• _TASK ITEM_: Read the records beneath this task and copy every line that contains the string "Given".
EXTRACTED INFORMATION: Begin
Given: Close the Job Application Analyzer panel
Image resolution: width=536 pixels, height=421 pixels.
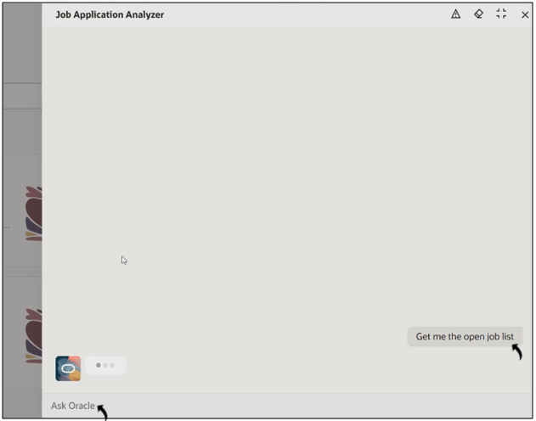Looking at the screenshot, I should (525, 14).
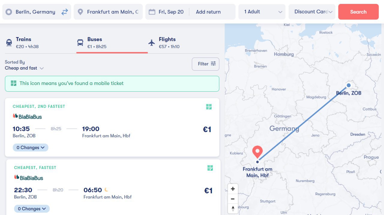Expand 0 Changes on 10:35 trip
Screen dimensions: 384x215
tap(30, 147)

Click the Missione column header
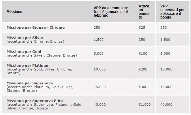[14, 12]
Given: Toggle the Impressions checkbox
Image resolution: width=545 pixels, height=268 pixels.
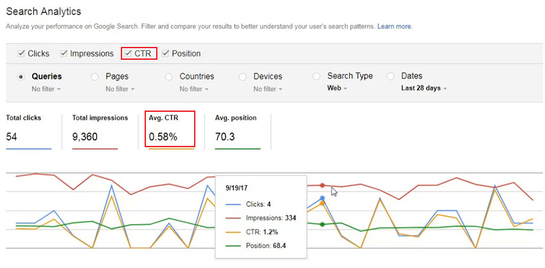Looking at the screenshot, I should pos(64,53).
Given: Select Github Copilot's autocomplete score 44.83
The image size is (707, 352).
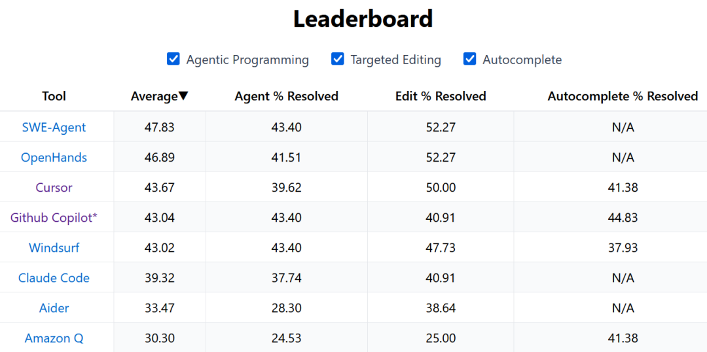Looking at the screenshot, I should tap(623, 218).
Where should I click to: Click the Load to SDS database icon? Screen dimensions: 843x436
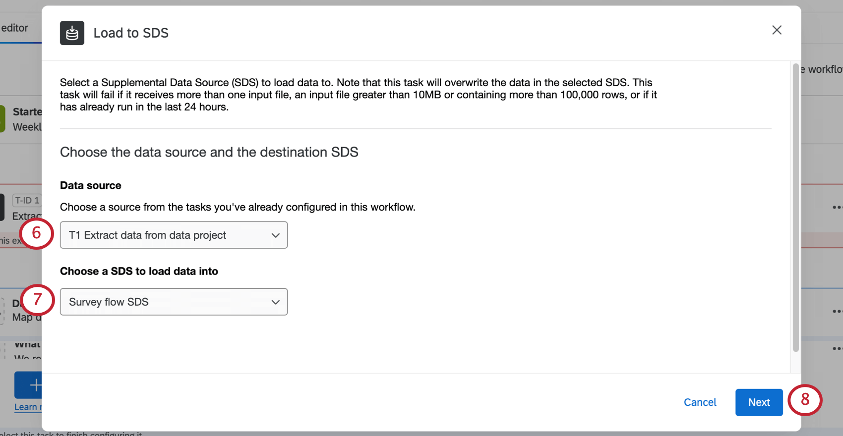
EXTRACTED INFORMATION: End
• _SOLUTION FOR THIS EXERCISE_:
Given: Close the Job Application Analyzer panel
Given: Toggle the Impressions checkbox
Given: Select Github Copilot's autocomplete score 44.83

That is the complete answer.